• **Exercise**
Copy out all lines bearing the word "dropdown" from the listing below.

• **Excerpted records**

§

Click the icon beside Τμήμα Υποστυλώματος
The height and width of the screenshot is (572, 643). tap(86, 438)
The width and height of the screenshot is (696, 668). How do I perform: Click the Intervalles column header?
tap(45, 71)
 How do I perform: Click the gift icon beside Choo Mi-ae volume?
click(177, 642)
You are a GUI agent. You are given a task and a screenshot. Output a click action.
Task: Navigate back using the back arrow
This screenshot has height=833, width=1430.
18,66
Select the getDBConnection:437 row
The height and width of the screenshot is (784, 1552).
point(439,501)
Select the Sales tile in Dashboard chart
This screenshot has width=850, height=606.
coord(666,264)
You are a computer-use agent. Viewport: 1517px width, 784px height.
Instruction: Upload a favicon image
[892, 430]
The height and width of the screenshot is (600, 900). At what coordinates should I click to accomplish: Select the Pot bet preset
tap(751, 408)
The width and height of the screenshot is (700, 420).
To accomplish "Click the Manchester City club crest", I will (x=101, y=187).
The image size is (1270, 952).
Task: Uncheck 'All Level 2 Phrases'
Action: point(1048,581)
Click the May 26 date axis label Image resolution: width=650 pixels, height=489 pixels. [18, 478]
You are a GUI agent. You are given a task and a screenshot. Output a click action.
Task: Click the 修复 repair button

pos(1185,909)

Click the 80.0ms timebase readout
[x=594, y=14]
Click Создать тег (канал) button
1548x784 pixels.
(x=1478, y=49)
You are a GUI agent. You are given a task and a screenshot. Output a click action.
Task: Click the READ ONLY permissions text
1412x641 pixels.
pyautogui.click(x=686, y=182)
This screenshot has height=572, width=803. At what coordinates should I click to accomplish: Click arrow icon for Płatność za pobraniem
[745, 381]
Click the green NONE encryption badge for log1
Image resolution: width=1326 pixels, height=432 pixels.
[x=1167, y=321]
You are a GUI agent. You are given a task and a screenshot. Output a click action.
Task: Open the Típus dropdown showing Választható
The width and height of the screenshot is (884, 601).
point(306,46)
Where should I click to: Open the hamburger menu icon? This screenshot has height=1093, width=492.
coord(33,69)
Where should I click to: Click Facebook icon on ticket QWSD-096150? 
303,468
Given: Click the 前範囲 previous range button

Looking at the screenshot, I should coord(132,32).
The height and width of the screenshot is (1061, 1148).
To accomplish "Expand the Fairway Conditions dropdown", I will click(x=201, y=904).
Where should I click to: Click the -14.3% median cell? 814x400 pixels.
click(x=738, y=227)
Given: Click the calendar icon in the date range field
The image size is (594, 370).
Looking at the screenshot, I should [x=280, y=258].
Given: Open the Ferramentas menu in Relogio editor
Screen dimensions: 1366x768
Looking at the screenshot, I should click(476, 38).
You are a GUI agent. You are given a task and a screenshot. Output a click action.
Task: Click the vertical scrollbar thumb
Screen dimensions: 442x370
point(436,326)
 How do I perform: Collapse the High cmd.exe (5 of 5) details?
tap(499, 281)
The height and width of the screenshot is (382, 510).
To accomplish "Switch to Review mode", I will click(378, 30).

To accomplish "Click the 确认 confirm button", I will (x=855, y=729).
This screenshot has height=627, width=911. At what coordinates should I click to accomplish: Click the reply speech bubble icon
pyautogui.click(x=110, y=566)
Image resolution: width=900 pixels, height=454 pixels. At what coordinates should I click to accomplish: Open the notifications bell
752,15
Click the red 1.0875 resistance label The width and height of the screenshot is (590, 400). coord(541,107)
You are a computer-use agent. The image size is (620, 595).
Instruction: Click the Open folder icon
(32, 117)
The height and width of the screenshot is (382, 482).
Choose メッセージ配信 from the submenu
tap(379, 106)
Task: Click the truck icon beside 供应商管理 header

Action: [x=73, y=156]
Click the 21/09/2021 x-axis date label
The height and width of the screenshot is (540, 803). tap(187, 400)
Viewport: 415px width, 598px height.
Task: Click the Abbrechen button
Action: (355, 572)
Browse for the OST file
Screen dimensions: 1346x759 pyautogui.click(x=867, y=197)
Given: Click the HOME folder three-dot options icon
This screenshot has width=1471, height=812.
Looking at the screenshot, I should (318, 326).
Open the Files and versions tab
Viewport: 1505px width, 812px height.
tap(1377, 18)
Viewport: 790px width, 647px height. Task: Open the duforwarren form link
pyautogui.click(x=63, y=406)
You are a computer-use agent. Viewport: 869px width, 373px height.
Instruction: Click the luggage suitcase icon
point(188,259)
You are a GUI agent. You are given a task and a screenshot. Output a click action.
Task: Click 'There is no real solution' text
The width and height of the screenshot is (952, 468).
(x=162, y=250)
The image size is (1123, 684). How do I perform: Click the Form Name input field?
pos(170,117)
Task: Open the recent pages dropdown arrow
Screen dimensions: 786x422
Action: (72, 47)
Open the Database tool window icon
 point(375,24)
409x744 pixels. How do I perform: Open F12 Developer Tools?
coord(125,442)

§

• **Task result**
Task: Open the Típus dropdown showing Választható
To accomplish "Expand the Fairway Conditions dropdown", I will click(x=201, y=904).
Task: Open the recent pages dropdown arrow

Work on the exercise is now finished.